CoCrFeNi is a well-studied face-centered cubic (fcc) high-entropy alloy (HEA) with excellent ductility but limited strength. The focus of this study is on improving the balance of strength and ductility of such HEAs by adding different amounts of SiC using the arc melting method. It has been established that the presence of chromium in the base HEA causes the decomposition of SiC during melting. Thus, the interaction of free carbon with chromium leads to the in situ formation of chromium carbides, while free silicon remains in solution in the base HEA and/or interacts with the elements that make up the base HEA to form silicides. As the SiC content increases, the microstructure phase changes in the following sequence: fcc → fcc + eutectic → fcc + chromium carbide flakes → fcc + chromium carbide flakes + silicide → fcc + chromium carbide flakes + silicide + graphite balls / graphite flakes. The resulting composites exhibit a very wide range of mechanical properties (yield strength ranging from 277 MPa at over 60% elongation to 2522 MPa at 6% elongation) compared to conventional alloys and high entropy alloys. Some of the high entropy composites developed show an excellent combination of mechanical properties (yield strength 1200 MPa, elongation 37%) and occupy previously unattainable regions on the yield stress-elongation diagram. In addition to remarkable elongation, the hardness and yield strength of HEA composites are in the same range as bulk metallic glasses. Therefore, it is believed that the development of high-entropy composites can help achieve an excellent combination of mechanical properties for advanced structural applications.
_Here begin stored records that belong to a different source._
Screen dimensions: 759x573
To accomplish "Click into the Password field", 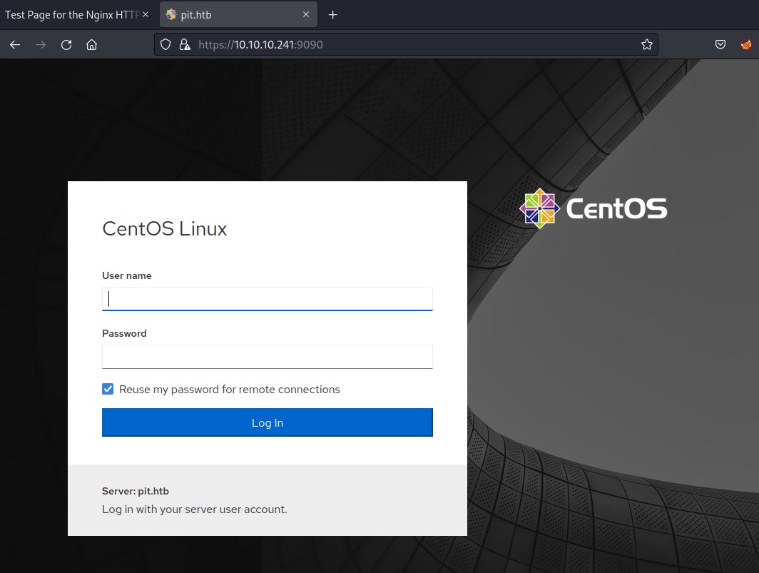I will click(267, 356).
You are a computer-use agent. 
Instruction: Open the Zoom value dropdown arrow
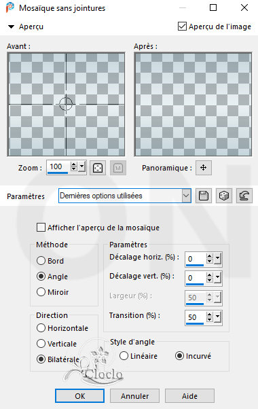tap(82, 166)
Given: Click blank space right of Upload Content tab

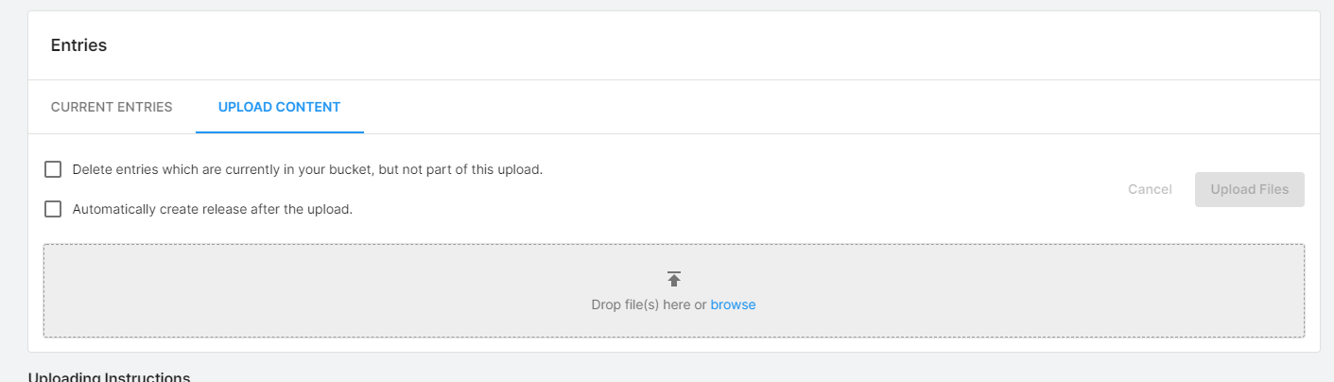Looking at the screenshot, I should pyautogui.click(x=756, y=107).
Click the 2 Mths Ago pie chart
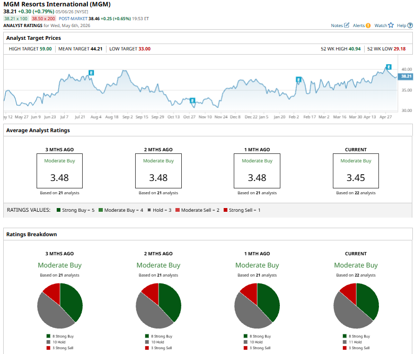This screenshot has width=415, height=354. tap(158, 306)
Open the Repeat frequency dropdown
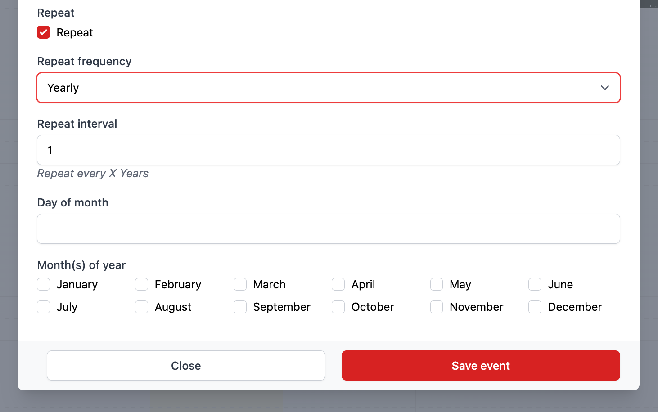 (x=328, y=88)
The development of high entropy alloys is a promising new concept in metallurgy1,2. High entropy alloys (HEA) have shown in a number of cases an excellent combination of physical and mechanical properties, including high thermal stability3,4 superplastic elongation5,6 fatigue resistance7,8 corrosion resistance9,10,11, excellent wear resistance12,13,14,15 and tribological properties15 ,16,17 even at high temperatures18,19,20,21,22 and mechanical properties at low temperatures23,24,25. The excellent combination of mechanical properties in HEA is usually attributed to four main effects, namely high configurational entropy26, strong lattice distortion27, slow diffusion28 and cocktail effect29. HEAs are usually classified as FCC, BCC and HCP types. FCC HEA typically contains transition elements such as Co, Cr, Fe, Ni and Mn and exhibits excellent ductility (even at low temperature25) but low strength. BCC HEA is usually composed of high density elements such as W, Mo, Nb, Ta, Ti and V and has very high strength but low ductility and low specific strength30.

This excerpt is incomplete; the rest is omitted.